Work to complete | Among the records that follow, set down only the lines from the one containing "META-JIGSAW (63, 1113)" to the one containing "Select Options (76, 1806)", both included, exactly.

Extracted material |
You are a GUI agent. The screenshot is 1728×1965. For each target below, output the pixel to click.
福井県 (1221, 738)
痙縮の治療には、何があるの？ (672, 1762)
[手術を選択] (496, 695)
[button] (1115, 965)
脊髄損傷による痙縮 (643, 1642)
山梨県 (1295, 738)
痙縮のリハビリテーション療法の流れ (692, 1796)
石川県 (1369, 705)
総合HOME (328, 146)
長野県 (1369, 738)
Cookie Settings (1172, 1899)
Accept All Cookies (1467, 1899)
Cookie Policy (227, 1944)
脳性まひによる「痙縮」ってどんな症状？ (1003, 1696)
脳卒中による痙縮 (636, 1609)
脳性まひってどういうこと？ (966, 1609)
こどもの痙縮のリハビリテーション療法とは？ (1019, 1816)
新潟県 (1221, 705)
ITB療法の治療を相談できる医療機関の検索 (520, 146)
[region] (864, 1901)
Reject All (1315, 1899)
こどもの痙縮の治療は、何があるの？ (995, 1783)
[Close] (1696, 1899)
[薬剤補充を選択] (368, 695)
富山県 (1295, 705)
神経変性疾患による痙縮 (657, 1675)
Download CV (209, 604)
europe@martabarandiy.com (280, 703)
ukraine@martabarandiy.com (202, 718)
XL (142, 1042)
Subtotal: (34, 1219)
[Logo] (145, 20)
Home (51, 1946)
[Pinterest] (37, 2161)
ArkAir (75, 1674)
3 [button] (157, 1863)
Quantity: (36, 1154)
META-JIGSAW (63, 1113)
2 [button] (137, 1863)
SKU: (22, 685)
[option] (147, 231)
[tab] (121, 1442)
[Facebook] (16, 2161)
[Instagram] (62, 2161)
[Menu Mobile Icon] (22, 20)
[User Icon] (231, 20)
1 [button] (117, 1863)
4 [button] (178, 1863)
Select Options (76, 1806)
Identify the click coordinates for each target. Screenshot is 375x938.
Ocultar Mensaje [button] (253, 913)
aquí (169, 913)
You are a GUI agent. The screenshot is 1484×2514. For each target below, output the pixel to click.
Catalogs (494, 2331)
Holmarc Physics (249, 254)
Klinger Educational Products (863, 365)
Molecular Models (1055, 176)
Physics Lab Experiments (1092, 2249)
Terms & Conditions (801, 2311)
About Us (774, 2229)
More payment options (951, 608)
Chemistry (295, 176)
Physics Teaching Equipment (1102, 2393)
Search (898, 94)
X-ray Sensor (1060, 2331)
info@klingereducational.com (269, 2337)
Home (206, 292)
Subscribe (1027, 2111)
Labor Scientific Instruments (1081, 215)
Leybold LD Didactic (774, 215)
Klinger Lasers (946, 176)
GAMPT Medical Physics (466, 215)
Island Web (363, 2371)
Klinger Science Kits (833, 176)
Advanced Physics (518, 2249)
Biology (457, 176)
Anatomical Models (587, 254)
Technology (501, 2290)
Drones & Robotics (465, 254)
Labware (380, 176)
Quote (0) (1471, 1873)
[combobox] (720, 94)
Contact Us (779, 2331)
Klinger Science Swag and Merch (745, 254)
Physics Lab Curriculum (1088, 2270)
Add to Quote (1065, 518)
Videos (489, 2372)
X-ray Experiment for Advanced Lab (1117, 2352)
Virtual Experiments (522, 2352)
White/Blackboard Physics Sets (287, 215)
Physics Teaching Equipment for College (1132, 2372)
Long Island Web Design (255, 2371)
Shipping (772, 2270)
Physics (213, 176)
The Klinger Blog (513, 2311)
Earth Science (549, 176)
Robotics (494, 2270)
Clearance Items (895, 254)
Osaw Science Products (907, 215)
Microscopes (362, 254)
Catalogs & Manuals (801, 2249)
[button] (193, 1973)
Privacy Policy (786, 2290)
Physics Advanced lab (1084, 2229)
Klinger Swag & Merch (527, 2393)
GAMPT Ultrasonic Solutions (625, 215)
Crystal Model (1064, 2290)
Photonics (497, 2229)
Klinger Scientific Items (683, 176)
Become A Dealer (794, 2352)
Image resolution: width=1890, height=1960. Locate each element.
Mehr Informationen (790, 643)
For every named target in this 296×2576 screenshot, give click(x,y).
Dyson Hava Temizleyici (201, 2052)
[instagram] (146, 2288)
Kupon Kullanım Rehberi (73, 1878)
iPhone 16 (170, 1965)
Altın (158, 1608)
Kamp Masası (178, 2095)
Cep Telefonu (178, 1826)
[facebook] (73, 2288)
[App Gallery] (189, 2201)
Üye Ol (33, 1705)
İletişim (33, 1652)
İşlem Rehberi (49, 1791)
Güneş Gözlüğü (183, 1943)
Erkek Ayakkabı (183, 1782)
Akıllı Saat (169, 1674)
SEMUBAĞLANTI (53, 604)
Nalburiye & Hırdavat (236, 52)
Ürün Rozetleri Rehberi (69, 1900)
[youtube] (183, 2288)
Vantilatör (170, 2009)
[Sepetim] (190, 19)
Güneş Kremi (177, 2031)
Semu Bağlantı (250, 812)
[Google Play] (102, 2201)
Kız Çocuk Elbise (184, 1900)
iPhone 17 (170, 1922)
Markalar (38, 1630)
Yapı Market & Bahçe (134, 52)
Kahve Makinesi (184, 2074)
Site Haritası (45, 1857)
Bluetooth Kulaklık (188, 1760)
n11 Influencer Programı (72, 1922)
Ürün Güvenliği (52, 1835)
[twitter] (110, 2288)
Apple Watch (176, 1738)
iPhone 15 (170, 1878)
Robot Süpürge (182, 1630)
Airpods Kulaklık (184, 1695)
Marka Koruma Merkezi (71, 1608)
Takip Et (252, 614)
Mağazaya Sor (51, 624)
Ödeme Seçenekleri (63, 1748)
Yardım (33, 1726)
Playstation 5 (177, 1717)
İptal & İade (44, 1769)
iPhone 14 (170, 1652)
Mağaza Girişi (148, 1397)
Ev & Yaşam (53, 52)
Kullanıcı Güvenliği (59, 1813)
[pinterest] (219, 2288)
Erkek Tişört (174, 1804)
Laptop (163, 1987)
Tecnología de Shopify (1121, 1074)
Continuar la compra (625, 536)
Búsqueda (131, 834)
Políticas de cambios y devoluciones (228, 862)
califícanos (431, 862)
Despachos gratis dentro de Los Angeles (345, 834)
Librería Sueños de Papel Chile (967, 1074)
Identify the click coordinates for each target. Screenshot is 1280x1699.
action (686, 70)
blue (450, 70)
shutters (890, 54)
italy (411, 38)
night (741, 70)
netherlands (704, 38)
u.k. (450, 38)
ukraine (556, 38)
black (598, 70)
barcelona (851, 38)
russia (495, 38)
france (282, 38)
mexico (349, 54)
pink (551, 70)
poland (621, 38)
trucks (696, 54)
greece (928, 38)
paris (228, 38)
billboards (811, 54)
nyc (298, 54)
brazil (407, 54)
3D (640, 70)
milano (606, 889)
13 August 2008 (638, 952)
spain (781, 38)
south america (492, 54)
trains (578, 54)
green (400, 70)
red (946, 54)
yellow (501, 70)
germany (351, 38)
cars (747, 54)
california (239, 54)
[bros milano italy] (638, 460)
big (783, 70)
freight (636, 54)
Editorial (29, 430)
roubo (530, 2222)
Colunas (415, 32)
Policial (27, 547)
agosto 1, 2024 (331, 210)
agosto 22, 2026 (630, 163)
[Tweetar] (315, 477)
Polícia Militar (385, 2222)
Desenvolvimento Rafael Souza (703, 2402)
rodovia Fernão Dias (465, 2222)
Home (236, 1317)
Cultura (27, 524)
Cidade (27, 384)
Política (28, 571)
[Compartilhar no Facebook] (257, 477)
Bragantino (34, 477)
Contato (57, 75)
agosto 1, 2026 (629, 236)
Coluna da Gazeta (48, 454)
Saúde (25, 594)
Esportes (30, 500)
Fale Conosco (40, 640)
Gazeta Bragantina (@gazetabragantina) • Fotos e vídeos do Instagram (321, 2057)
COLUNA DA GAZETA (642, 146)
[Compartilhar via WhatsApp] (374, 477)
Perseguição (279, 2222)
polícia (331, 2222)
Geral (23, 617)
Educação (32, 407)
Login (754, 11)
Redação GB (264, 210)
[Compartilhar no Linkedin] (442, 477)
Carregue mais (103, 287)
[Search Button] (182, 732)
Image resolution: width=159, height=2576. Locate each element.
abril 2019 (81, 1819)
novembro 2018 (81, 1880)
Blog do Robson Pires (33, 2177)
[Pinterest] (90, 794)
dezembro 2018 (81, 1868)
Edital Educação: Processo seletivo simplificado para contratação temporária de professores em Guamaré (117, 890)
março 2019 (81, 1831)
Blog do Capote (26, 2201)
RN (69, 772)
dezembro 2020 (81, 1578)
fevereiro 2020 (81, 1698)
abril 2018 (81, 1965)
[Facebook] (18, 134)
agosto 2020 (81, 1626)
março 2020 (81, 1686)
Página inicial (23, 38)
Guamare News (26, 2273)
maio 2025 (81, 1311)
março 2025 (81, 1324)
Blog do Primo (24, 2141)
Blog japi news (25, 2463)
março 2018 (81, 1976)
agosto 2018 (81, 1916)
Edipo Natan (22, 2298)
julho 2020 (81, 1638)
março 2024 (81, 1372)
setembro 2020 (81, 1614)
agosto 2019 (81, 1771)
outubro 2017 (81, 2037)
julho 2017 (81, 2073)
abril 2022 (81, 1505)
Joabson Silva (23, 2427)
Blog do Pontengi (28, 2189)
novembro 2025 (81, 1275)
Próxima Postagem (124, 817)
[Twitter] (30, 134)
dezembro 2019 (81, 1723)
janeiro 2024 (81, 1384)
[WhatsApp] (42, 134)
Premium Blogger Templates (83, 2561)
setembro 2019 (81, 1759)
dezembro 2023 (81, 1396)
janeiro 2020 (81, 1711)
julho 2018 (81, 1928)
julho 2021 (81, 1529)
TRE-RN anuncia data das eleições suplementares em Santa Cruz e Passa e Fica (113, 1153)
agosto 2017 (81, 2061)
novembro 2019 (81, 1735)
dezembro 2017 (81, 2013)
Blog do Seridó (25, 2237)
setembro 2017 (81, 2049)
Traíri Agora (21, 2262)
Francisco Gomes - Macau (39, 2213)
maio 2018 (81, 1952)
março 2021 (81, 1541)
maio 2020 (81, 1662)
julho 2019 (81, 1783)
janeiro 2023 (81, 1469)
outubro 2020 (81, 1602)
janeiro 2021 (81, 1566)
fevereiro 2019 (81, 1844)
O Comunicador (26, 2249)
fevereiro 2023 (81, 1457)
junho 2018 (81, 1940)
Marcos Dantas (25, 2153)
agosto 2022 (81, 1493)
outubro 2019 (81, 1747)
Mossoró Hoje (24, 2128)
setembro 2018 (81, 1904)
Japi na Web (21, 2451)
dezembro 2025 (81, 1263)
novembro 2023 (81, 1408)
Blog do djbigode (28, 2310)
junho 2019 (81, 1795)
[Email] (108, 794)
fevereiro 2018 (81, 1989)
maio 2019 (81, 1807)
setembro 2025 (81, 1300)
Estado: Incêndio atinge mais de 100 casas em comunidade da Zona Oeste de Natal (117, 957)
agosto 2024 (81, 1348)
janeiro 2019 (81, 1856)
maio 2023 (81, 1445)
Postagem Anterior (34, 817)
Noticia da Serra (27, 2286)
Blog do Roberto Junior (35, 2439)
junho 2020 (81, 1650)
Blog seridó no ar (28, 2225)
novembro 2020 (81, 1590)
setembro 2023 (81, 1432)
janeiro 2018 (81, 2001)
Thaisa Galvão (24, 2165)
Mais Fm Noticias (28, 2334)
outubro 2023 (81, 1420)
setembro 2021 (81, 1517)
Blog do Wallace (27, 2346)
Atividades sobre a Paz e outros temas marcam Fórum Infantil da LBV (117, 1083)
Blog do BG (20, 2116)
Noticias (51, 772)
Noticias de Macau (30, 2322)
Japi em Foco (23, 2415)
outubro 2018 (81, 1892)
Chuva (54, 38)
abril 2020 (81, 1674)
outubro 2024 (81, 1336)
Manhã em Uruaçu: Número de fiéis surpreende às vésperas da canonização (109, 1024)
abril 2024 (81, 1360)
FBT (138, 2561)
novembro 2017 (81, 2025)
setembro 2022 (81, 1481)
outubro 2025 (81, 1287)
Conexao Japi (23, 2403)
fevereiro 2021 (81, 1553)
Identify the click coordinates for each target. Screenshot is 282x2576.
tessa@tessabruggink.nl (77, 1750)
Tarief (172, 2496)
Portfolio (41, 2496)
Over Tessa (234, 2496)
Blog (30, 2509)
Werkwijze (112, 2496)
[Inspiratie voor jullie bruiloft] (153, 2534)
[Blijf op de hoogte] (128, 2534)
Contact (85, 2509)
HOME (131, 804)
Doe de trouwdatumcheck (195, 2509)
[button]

Response to this exercise |
META-JIGSAW (63, 1113)
2 [button] (137, 1863)
SKU: (22, 685)
[option] (147, 231)
[tab] (121, 1442)
[Facebook] (16, 2161)
[Instagram] (62, 2161)
[Menu Mobile Icon] (22, 20)
[User Icon] (231, 20)
1 [button] (117, 1863)
4 [button] (178, 1863)
Select Options (76, 1806)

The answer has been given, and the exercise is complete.